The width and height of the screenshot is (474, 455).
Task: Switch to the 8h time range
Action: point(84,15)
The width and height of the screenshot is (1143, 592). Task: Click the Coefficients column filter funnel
--
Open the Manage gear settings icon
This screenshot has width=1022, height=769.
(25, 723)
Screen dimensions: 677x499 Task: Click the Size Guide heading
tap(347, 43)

Task requirements:
Format the material from the line containing "Screen dimensions: 677x499" through the line containing "tap(347, 43)" as a JSON list of strings, one string per line, leaving out blank lines.

Solution for this problem:
[
  "Screen dimensions: 677x499 Task: Click the Size Guide heading",
  "tap(347, 43)"
]